The lines needed are those from the start of the records through the line holding "Image resolution: width=1030", each copied exactly.

------------------------------------

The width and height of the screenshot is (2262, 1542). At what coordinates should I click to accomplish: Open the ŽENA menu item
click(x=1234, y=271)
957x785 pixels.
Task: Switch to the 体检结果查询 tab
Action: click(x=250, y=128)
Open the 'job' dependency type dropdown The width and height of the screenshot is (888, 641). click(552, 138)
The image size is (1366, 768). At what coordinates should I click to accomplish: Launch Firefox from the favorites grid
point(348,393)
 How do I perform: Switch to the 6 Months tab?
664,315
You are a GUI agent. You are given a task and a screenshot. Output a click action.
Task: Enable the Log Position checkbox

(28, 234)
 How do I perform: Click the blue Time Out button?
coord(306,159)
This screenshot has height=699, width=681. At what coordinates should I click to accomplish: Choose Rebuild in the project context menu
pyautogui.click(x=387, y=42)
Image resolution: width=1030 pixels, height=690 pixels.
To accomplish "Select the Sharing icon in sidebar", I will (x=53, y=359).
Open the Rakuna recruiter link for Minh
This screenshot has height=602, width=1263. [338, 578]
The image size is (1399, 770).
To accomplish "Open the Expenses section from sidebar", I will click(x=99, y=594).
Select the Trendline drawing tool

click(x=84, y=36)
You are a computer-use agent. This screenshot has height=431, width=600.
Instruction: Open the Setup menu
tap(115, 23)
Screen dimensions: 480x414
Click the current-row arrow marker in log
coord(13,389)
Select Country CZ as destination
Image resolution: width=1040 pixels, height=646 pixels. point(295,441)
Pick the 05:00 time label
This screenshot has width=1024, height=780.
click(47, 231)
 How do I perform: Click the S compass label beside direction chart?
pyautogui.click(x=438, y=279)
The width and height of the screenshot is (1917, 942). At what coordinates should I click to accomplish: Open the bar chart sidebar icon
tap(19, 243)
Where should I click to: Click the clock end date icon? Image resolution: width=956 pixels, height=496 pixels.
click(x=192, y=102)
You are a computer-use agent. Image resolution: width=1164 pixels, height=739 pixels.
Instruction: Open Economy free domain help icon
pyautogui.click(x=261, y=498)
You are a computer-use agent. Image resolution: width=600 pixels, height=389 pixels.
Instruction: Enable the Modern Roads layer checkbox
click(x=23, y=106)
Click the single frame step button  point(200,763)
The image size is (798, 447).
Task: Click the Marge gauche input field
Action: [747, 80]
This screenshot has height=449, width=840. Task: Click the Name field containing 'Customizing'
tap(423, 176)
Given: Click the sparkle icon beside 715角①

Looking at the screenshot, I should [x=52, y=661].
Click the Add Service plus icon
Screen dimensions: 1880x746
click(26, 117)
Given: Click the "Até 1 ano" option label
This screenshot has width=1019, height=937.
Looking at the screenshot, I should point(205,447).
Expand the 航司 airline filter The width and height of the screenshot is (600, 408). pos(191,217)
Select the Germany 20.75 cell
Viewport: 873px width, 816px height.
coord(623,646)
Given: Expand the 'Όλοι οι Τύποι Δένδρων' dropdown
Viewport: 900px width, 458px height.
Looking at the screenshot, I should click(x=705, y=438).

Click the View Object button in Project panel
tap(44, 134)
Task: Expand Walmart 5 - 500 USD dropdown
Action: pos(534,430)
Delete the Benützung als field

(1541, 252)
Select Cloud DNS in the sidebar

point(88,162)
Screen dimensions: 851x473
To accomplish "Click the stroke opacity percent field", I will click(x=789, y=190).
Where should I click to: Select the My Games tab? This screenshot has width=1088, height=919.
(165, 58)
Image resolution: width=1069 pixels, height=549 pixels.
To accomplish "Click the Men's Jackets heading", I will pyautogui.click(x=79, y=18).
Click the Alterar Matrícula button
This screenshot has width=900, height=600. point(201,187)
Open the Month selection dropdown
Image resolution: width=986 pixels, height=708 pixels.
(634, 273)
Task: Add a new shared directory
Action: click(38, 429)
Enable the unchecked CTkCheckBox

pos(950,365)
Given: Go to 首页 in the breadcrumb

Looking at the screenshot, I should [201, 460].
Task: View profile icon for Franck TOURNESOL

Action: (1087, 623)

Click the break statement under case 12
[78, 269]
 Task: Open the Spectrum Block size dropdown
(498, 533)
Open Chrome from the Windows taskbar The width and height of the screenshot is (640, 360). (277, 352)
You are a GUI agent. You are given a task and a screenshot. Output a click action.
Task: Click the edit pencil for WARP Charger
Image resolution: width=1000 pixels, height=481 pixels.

------------------------------------

SOLUTION TO THIS TASK:
The width and height of the screenshot is (2262, 1542). At what coordinates should I click to accomplish: Open the ŽENA menu item
click(x=1234, y=271)
957x785 pixels.
Task: Switch to the 体检结果查询 tab
Action: click(x=250, y=128)
Open the 'job' dependency type dropdown The width and height of the screenshot is (888, 641). click(552, 138)
The image size is (1366, 768). At what coordinates should I click to accomplish: Launch Firefox from the favorites grid
point(348,393)
 How do I perform: Switch to the 6 Months tab?
664,315
You are a GUI agent. You are given a task and a screenshot. Output a click action.
Task: Enable the Log Position checkbox

(28, 234)
 How do I perform: Click the blue Time Out button?
coord(306,159)
This screenshot has height=699, width=681. At what coordinates should I click to accomplish: Choose Rebuild in the project context menu
pyautogui.click(x=387, y=42)
Image resolution: width=1030 pixels, height=690 pixels.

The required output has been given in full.